Static program analysis is a fundamental computing challenge. We have recently demonstrated significant advantages from expressing analyses for Java declaratively, in the Datalog language. This means that the algorithm is in a form that resembles a pure logical specification, rather than a step-by-step definition of the execution. The declarative specification does not merely cover the main logic of the algorithm, but its entire implementation, including the handling of complex semantic features (such as native methods, reflection, threads) of the Java language. Surprisingly, the declarative specification can be made to execute up to an order of magnitude faster than the dominant pre-existing implementations of the same algorithms.

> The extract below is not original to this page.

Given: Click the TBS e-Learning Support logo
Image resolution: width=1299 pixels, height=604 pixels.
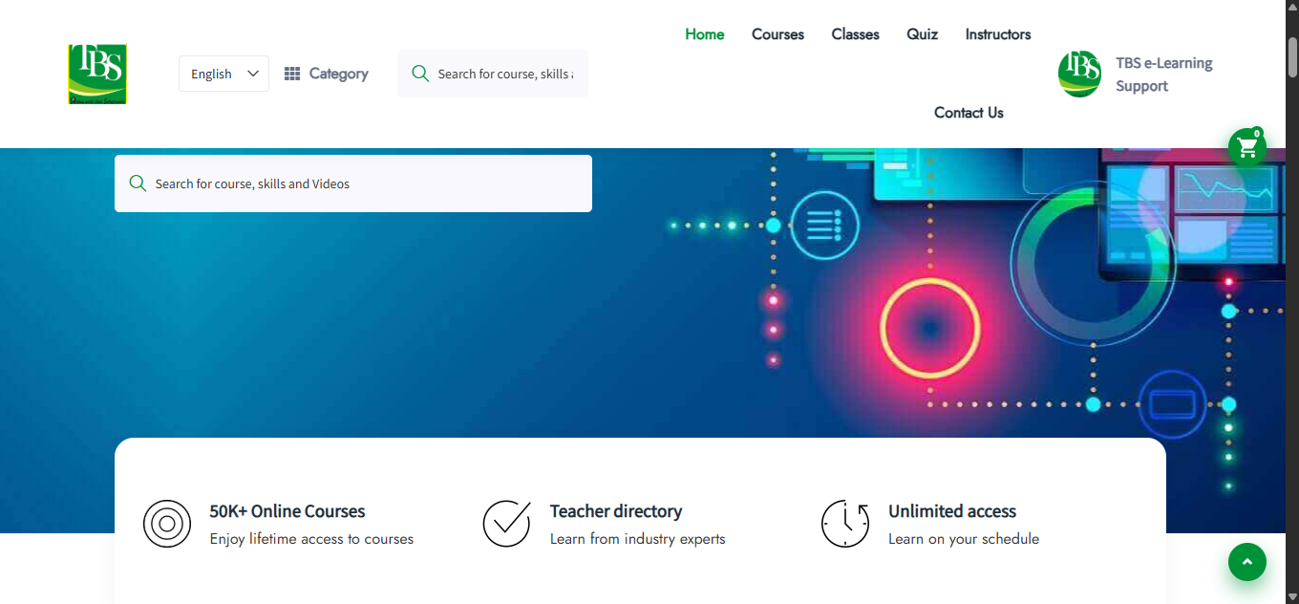Looking at the screenshot, I should tap(1079, 73).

Armed with this past experience, the SPADE project aims to develop a next-generation approach to the design and declarative implementation of static program analyses. This will include a) a substantially more flexible notion of context-sensitive analysis, which allows context to vary according to introspective observations; b) a flow-sensitive analysis framework that can be used as the basis for dataflow analysis; c) an approach to producing parallel implementations of analyses by exploiting the parallelism inherent in the declarative specification; d) an exploration of adapting analysis logic to multiple languages and paradigms, including C (using the LLVM infrastructure), functional languages (e.g., Scheme), and dynamic languages (notably, Javascript); e) client analyses algorithms (e.g., may-happen-in-parallel, bug finding analyses such as race and atomicity-violation detectors, etc.) expressed modularly over the underlying substrate of points-to analysis.The work will have applications to multiple languages and a variety of analyses. Concretely, our precise and scalable analysis algorithms will enhance optimizing compilers, program analyzers for error detection, and program understanding tools.